* _WORK TASK_: Look in the material below for the line with "Task: Select Radu's name on the pitch" and the line with "The height and width of the screenshot is (562, 728).", then set down exactly those two lines and all lines between, nothing more.

* _DATA SHOWN_:
'''

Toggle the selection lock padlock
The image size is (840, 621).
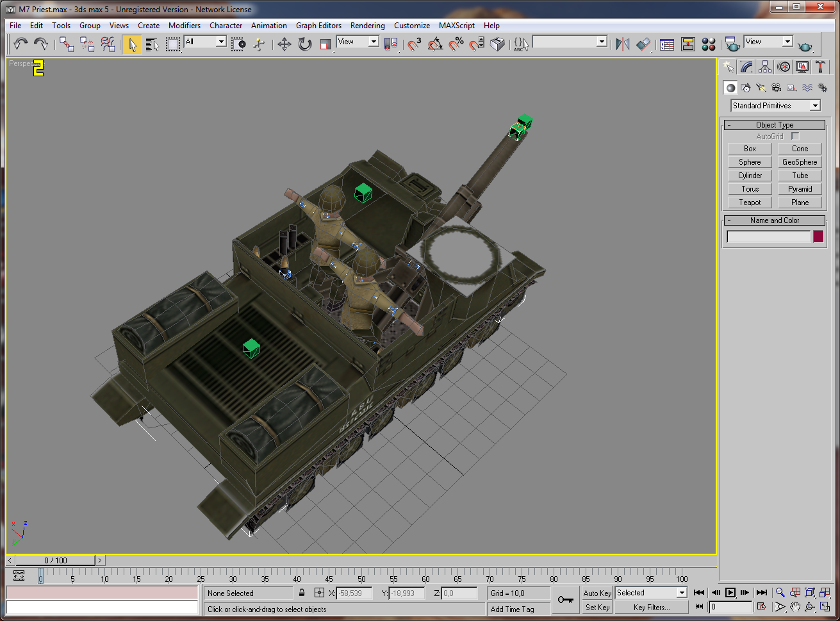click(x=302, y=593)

'''
'''

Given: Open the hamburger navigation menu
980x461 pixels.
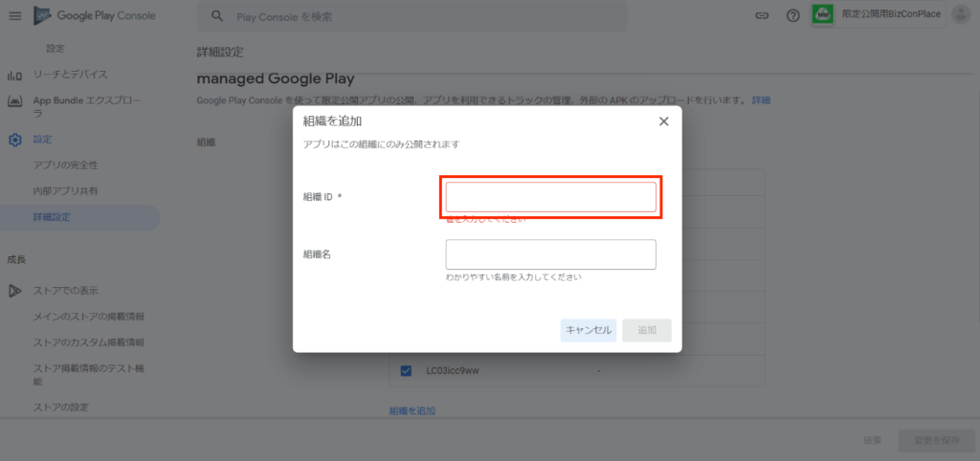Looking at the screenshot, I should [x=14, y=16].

'''
'''

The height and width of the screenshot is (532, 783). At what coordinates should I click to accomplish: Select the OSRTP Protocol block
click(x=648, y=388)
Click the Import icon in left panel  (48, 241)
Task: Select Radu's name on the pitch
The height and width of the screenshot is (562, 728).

'''

* _REPLY_:
Task: Select Radu's name on the pitch
The height and width of the screenshot is (562, 728).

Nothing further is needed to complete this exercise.